* BEGIN THE RECORDS *
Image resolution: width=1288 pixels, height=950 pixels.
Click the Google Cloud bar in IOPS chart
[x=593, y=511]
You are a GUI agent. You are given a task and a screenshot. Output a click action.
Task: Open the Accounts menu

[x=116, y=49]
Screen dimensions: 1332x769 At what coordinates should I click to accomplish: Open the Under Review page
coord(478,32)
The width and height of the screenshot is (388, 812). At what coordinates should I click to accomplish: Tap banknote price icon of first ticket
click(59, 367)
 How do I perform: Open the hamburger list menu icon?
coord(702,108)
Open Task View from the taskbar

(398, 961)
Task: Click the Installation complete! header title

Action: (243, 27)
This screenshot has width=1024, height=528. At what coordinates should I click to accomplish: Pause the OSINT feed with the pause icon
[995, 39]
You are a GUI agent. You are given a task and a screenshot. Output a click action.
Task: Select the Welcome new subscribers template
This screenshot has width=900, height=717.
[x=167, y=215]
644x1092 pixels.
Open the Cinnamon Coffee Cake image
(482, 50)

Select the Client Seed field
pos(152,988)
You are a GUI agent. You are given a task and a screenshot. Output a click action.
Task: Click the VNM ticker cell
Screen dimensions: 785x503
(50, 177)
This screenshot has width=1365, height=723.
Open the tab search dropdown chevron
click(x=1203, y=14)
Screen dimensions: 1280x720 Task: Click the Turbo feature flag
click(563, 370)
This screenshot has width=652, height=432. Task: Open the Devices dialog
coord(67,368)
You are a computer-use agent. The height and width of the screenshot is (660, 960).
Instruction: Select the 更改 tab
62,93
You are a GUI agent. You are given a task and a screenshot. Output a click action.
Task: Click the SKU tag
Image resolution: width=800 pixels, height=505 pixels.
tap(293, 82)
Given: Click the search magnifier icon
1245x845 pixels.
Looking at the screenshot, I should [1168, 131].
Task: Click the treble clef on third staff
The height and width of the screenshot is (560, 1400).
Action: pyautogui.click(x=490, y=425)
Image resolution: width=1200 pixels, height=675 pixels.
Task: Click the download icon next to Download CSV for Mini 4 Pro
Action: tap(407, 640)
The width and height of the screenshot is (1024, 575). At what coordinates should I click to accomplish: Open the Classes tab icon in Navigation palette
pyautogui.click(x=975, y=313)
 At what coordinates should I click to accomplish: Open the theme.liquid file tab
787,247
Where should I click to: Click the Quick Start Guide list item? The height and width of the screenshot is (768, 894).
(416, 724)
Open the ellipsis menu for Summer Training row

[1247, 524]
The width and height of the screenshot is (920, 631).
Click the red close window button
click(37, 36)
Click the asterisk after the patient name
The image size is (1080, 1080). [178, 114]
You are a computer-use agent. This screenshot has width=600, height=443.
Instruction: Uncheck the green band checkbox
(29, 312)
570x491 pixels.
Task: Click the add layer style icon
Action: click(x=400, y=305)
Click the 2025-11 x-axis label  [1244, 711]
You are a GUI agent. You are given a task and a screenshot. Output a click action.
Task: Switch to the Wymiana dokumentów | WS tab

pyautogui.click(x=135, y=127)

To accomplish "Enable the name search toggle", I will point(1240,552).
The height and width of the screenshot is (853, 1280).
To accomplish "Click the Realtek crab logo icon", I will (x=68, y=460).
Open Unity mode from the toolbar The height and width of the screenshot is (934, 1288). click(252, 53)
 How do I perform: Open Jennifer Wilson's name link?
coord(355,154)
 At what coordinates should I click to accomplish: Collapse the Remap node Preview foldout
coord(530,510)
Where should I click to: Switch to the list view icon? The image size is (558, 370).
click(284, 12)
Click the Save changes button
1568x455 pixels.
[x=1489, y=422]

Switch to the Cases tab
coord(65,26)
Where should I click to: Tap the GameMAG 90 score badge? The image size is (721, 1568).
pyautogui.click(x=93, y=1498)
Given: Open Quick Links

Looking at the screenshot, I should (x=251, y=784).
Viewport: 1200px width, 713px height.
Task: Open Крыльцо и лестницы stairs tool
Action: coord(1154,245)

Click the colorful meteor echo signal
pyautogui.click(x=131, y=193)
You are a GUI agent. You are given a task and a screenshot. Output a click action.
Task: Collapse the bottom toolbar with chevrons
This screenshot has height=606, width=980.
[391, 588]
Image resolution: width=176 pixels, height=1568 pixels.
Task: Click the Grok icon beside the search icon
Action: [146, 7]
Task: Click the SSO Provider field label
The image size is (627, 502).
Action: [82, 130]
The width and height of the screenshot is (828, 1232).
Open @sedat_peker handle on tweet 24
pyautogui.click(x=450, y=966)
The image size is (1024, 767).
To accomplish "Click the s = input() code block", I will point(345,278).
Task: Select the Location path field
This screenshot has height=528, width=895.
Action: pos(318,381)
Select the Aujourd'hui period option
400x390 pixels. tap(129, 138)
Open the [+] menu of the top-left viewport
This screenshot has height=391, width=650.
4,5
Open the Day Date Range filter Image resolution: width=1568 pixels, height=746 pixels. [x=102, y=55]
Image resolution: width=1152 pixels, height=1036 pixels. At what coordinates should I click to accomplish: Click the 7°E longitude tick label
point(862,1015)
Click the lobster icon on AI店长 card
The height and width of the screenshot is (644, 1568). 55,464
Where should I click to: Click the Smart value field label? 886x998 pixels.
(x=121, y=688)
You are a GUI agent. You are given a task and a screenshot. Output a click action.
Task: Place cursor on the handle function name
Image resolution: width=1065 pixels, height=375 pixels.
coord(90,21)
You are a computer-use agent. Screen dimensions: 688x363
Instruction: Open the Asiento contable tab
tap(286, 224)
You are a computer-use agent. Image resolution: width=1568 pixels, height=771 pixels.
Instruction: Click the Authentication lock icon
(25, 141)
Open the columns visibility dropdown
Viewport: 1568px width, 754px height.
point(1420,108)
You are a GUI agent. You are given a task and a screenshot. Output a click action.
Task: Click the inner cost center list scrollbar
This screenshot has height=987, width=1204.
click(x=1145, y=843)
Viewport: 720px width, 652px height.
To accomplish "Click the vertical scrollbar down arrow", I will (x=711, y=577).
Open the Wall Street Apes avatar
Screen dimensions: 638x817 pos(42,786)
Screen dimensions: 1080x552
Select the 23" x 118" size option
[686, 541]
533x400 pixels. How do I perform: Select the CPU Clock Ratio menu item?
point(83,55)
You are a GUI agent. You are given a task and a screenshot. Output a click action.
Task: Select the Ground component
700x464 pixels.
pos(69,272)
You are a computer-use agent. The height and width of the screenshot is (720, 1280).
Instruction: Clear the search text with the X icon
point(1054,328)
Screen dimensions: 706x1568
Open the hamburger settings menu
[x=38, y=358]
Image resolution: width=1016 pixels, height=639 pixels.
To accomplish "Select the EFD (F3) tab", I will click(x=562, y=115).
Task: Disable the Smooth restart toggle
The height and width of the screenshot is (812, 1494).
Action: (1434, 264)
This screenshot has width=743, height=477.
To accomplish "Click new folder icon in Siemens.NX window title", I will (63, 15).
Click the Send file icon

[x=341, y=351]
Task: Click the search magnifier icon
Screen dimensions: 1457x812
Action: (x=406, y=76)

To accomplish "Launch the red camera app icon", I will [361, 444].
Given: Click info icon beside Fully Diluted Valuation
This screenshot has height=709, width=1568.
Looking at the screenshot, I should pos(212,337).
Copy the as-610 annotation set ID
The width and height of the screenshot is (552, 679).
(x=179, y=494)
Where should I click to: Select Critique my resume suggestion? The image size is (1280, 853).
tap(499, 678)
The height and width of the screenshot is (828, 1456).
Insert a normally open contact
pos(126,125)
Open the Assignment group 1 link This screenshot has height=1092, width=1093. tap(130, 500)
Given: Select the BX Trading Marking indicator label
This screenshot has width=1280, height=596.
* END THE RECORDS *
Copy all of the lines above word for word.

_ANSWER TO THE EXERCISE_.
Image resolution: width=1288 pixels, height=950 pixels.
Click the Google Cloud bar in IOPS chart
[x=593, y=511]
You are a GUI agent. You are given a task and a screenshot. Output a click action.
Task: Open the Accounts menu

[x=116, y=49]
Screen dimensions: 1332x769 At what coordinates should I click to accomplish: Open the Under Review page
coord(478,32)
The width and height of the screenshot is (388, 812). At what coordinates should I click to accomplish: Tap banknote price icon of first ticket
click(59, 367)
 How do I perform: Open the hamburger list menu icon?
coord(702,108)
Open Task View from the taskbar

(398, 961)
Task: Click the Installation complete! header title

Action: (243, 27)
This screenshot has width=1024, height=528. At what coordinates should I click to accomplish: Pause the OSINT feed with the pause icon
[995, 39]
You are a GUI agent. You are given a task and a screenshot. Output a click action.
Task: Select the Welcome new subscribers template
This screenshot has width=900, height=717.
[x=167, y=215]
644x1092 pixels.
Open the Cinnamon Coffee Cake image
(482, 50)

Select the Client Seed field
pos(152,988)
You are a GUI agent. You are given a task and a screenshot. Output a click action.
Task: Click the VNM ticker cell
Screen dimensions: 785x503
(50, 177)
This screenshot has width=1365, height=723.
Open the tab search dropdown chevron
click(x=1203, y=14)
Screen dimensions: 1280x720 Task: Click the Turbo feature flag
click(563, 370)
This screenshot has width=652, height=432. Task: Open the Devices dialog
coord(67,368)
You are a computer-use agent. The height and width of the screenshot is (660, 960).
Instruction: Select the 更改 tab
62,93
You are a GUI agent. You are given a task and a screenshot. Output a click action.
Task: Click the SKU tag
Image resolution: width=800 pixels, height=505 pixels.
tap(293, 82)
Given: Click the search magnifier icon
1245x845 pixels.
Looking at the screenshot, I should [1168, 131].
Task: Click the treble clef on third staff
The height and width of the screenshot is (560, 1400).
Action: pyautogui.click(x=490, y=425)
Image resolution: width=1200 pixels, height=675 pixels.
Task: Click the download icon next to Download CSV for Mini 4 Pro
Action: tap(407, 640)
The width and height of the screenshot is (1024, 575). At what coordinates should I click to accomplish: Open the Classes tab icon in Navigation palette
pyautogui.click(x=975, y=313)
 At what coordinates should I click to accomplish: Open the theme.liquid file tab
787,247
Where should I click to: Click the Quick Start Guide list item? The height and width of the screenshot is (768, 894).
(416, 724)
Open the ellipsis menu for Summer Training row

[1247, 524]
The width and height of the screenshot is (920, 631).
Click the red close window button
click(37, 36)
Click the asterisk after the patient name
The image size is (1080, 1080). [178, 114]
You are a computer-use agent. This screenshot has width=600, height=443.
Instruction: Uncheck the green band checkbox
(29, 312)
570x491 pixels.
Task: Click the add layer style icon
Action: click(x=400, y=305)
Click the 2025-11 x-axis label  [1244, 711]
You are a GUI agent. You are given a task and a screenshot. Output a click action.
Task: Switch to the Wymiana dokumentów | WS tab

pyautogui.click(x=135, y=127)

To accomplish "Enable the name search toggle", I will point(1240,552).
The height and width of the screenshot is (853, 1280).
To accomplish "Click the Realtek crab logo icon", I will (x=68, y=460).
Open Unity mode from the toolbar The height and width of the screenshot is (934, 1288). click(252, 53)
 How do I perform: Open Jennifer Wilson's name link?
coord(355,154)
 At what coordinates should I click to accomplish: Collapse the Remap node Preview foldout
coord(530,510)
Where should I click to: Switch to the list view icon? The image size is (558, 370).
click(284, 12)
Click the Save changes button
1568x455 pixels.
[x=1489, y=422]

Switch to the Cases tab
coord(65,26)
Where should I click to: Tap the GameMAG 90 score badge? The image size is (721, 1568).
pyautogui.click(x=93, y=1498)
Given: Open Quick Links

Looking at the screenshot, I should (x=251, y=784).
Viewport: 1200px width, 713px height.
Task: Open Крыльцо и лестницы stairs tool
Action: coord(1154,245)

Click the colorful meteor echo signal
pyautogui.click(x=131, y=193)
You are a GUI agent. You are given a task and a screenshot. Output a click action.
Task: Collapse the bottom toolbar with chevrons
This screenshot has height=606, width=980.
[391, 588]
Image resolution: width=176 pixels, height=1568 pixels.
Task: Click the Grok icon beside the search icon
Action: [146, 7]
Task: Click the SSO Provider field label
The image size is (627, 502).
Action: [82, 130]
The width and height of the screenshot is (828, 1232).
Open @sedat_peker handle on tweet 24
pyautogui.click(x=450, y=966)
The image size is (1024, 767).
To accomplish "Click the s = input() code block", I will point(345,278).
Task: Select the Location path field
This screenshot has height=528, width=895.
Action: pos(318,381)
Select the Aujourd'hui period option
400x390 pixels. tap(129, 138)
Open the [+] menu of the top-left viewport
This screenshot has height=391, width=650.
4,5
Open the Day Date Range filter Image resolution: width=1568 pixels, height=746 pixels. [x=102, y=55]
Image resolution: width=1152 pixels, height=1036 pixels. At what coordinates should I click to accomplish: Click the 7°E longitude tick label
point(862,1015)
Click the lobster icon on AI店长 card
The height and width of the screenshot is (644, 1568). 55,464
Where should I click to: Click the Smart value field label? 886x998 pixels.
(x=121, y=688)
You are a GUI agent. You are given a task and a screenshot. Output a click action.
Task: Place cursor on the handle function name
Image resolution: width=1065 pixels, height=375 pixels.
coord(90,21)
You are a computer-use agent. Screen dimensions: 688x363
Instruction: Open the Asiento contable tab
tap(286, 224)
You are a computer-use agent. Image resolution: width=1568 pixels, height=771 pixels.
Instruction: Click the Authentication lock icon
(25, 141)
Open the columns visibility dropdown
Viewport: 1568px width, 754px height.
point(1420,108)
You are a GUI agent. You are given a task and a screenshot. Output a click action.
Task: Click the inner cost center list scrollbar
This screenshot has height=987, width=1204.
click(x=1145, y=843)
Viewport: 720px width, 652px height.
To accomplish "Click the vertical scrollbar down arrow", I will (x=711, y=577).
Open the Wall Street Apes avatar
Screen dimensions: 638x817 pos(42,786)
Screen dimensions: 1080x552
Select the 23" x 118" size option
[686, 541]
533x400 pixels. How do I perform: Select the CPU Clock Ratio menu item?
point(83,55)
You are a GUI agent. You are given a task and a screenshot. Output a click action.
Task: Select the Ground component
700x464 pixels.
pos(69,272)
You are a computer-use agent. The height and width of the screenshot is (720, 1280).
Instruction: Clear the search text with the X icon
point(1054,328)
Screen dimensions: 706x1568
Open the hamburger settings menu
[x=38, y=358]
Image resolution: width=1016 pixels, height=639 pixels.
To accomplish "Select the EFD (F3) tab", I will click(x=562, y=115).
Task: Disable the Smooth restart toggle
The height and width of the screenshot is (812, 1494).
Action: (1434, 264)
This screenshot has width=743, height=477.
To accomplish "Click new folder icon in Siemens.NX window title", I will (63, 15).
Click the Send file icon

[x=341, y=351]
Task: Click the search magnifier icon
Screen dimensions: 1457x812
Action: (x=406, y=76)

To accomplish "Launch the red camera app icon", I will [361, 444].
Given: Click info icon beside Fully Diluted Valuation
This screenshot has height=709, width=1568.
Looking at the screenshot, I should pos(212,337).
Copy the as-610 annotation set ID
The width and height of the screenshot is (552, 679).
(x=179, y=494)
Where should I click to: Select Critique my resume suggestion? The image size is (1280, 853).
tap(499, 678)
The height and width of the screenshot is (828, 1456).
Insert a normally open contact
pos(126,125)
Open the Assignment group 1 link This screenshot has height=1092, width=1093. tap(130, 500)
Given: Select the BX Trading Marking indicator label
This screenshot has width=1280, height=596.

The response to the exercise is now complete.